W Leggett
In focusing upon the evolution of Leggett's antislavery beliefs and their importance to his contemporary reception, it is not my intention to constrain the ensuing discussion to this infamously intractable problem of antebellum America. Leggett was a complex thinker whose interests included a sophisticated assault upon the mercantile economic program of Henry Clay, the Bank of the United States, and the proliferation of graft and favoritism to the friends of political figures. He united these beliefs in a common critique against the government's role in the allocation of special privileges and monopolies, its perpetuation of political power through bribes from the public treasury, and its exercise of force to sustain unjust products of political favor. To Leggett the state was an agent of enrichment for the politically empowered and depredation against the impoverished – a tyranny of:
CONCENTRATED MONEY POWER; a usurper in the disguise of a benefactor; an agent exercising privileges which his principal never possessed; an imposter who, while he affects to wear chains, is placed above those who are free; a chartered libertine, that pretends to be manacled only that he may the more safely pick our pockets, and lord it over our rights.[11]

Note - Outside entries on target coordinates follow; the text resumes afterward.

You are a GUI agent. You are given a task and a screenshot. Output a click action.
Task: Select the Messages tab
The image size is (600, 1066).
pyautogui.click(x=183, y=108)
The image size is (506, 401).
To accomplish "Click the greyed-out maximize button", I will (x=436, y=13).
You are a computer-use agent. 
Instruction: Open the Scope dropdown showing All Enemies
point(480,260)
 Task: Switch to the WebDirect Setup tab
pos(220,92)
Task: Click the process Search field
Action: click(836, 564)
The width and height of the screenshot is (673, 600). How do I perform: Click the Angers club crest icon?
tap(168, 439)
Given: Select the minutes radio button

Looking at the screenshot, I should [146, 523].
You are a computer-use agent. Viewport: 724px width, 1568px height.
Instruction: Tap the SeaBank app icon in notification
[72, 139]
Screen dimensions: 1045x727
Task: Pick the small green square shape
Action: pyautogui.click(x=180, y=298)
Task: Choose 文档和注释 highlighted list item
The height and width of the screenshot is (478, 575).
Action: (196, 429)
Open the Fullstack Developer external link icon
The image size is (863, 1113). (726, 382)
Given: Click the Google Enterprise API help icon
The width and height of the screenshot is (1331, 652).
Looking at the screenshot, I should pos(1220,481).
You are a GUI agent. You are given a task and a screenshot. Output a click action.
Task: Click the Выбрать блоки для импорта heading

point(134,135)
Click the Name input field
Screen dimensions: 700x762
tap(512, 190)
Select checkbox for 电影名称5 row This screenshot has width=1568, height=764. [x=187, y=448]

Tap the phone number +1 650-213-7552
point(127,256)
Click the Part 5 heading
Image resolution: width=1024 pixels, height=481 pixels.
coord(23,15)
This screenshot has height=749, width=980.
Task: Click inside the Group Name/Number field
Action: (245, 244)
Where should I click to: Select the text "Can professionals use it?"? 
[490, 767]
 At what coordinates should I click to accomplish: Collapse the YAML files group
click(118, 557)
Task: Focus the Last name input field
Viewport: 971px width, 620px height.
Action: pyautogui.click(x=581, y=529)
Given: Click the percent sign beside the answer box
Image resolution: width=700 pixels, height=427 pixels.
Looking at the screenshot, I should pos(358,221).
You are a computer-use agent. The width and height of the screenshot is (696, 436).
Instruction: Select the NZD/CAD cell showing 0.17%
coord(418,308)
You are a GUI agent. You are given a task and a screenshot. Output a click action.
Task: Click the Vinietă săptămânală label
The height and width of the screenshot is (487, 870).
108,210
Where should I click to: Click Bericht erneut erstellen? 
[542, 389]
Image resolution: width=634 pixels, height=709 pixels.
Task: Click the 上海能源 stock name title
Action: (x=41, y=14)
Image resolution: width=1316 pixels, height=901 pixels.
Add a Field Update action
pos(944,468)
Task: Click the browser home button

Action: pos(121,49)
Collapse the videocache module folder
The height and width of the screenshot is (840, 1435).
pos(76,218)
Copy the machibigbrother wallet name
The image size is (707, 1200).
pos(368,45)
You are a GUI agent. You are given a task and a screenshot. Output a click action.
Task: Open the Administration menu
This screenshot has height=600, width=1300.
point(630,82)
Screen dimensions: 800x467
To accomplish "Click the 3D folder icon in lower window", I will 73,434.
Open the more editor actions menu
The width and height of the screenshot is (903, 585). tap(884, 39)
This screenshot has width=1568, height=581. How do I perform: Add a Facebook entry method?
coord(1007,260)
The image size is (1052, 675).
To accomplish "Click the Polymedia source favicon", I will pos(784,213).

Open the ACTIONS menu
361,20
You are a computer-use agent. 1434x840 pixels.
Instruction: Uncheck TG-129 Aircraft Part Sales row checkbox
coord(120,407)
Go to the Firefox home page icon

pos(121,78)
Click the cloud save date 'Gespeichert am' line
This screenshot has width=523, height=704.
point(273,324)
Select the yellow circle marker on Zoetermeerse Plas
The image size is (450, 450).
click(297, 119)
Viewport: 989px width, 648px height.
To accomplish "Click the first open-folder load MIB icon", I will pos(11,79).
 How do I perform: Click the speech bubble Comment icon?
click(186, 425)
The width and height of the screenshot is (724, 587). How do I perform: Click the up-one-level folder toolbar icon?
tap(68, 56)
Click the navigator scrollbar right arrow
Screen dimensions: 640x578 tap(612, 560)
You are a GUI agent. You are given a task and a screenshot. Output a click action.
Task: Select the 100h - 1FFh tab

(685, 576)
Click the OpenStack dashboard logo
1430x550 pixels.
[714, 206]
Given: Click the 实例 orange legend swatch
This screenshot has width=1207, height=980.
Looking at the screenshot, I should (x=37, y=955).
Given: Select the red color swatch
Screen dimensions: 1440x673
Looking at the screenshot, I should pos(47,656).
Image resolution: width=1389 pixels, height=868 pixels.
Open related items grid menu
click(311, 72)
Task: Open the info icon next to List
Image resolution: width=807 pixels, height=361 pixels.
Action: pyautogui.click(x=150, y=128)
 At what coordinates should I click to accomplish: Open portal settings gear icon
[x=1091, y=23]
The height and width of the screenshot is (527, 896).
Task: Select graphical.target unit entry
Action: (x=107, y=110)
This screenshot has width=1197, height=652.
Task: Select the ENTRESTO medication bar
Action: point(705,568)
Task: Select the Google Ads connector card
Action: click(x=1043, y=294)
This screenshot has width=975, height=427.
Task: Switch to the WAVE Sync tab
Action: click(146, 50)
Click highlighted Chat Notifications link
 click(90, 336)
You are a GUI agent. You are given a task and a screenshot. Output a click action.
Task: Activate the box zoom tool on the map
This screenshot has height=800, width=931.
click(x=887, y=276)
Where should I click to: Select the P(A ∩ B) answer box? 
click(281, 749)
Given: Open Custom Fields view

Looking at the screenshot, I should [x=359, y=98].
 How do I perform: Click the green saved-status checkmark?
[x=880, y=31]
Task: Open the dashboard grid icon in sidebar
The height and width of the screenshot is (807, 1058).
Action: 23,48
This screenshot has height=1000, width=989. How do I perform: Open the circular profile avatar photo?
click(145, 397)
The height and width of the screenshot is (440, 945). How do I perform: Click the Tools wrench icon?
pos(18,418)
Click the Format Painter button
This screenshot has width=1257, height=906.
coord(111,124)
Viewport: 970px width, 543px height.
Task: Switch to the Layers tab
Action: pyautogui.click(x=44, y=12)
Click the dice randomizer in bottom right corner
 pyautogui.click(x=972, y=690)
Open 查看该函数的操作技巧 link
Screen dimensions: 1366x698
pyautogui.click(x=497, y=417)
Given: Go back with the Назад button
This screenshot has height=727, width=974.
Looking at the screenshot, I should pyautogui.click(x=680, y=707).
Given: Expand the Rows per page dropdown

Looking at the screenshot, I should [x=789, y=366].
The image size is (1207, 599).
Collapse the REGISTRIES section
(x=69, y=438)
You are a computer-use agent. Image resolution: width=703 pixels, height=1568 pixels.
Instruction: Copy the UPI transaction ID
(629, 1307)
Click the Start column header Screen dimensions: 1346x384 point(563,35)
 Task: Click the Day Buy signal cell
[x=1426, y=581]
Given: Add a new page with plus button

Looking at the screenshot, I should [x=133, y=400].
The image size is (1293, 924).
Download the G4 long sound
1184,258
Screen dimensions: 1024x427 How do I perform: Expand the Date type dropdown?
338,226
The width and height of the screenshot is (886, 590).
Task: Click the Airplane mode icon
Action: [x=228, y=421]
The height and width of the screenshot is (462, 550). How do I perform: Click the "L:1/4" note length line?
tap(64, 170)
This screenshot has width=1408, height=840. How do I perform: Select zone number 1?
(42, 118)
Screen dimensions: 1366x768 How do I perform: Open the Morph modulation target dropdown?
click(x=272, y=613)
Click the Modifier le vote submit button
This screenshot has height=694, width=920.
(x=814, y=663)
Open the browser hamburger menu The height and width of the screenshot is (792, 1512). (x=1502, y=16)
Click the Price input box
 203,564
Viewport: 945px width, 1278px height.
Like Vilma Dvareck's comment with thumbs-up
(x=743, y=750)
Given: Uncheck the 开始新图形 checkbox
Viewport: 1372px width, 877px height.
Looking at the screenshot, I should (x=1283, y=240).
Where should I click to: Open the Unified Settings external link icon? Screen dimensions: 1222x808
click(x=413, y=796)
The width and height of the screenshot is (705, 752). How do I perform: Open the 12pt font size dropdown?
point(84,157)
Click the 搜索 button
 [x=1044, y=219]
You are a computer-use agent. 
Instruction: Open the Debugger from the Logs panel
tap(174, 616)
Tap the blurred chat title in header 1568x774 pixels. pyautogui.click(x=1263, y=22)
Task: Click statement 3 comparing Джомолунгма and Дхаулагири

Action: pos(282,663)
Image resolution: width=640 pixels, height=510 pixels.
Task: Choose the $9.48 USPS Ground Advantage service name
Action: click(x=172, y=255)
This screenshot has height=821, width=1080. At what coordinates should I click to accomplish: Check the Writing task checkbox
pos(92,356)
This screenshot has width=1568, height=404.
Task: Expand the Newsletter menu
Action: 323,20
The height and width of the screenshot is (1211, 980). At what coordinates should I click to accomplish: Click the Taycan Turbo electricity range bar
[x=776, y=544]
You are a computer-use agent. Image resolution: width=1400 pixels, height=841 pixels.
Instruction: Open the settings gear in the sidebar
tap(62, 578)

The significance of this formula is its articulation of a common thread between what might otherwise appear as disparate and eclectic spaces of policy – the protective tariff, the bank, state charters and monopolies, land grants, internal-improvement subsidies, and the slave system were all legal instruments of allocating privilege to the politically connected and extracting wealth and rights from the masses. Such practices chafed with the basic democratic sentiments of Leggett, constituting a violation of a natural equality in the public sphere of political participation. They converted the state from a representative body to an agent for the dispersal of favor and the reallocation of wealth.
By positing this common thread, Leggett established a consistent intellectual link between his articulation of free-market and antislavery principles. That link placed him in opposition to many of his own contemporaries, and indeed the rancor he encountered in his lifetime likely reflected his uncommon ability to detect and call attention to the inconsistencies of his critics. Slavery and trade represented one such inconsistency. The political landscape of the 1830s, and particularly the fallout of the Nullification Crisis, had curiously positioned John C. Calhoun as the country's most prominent opponent of the protective tariff at a time when he was also its foremost defender of the slave system.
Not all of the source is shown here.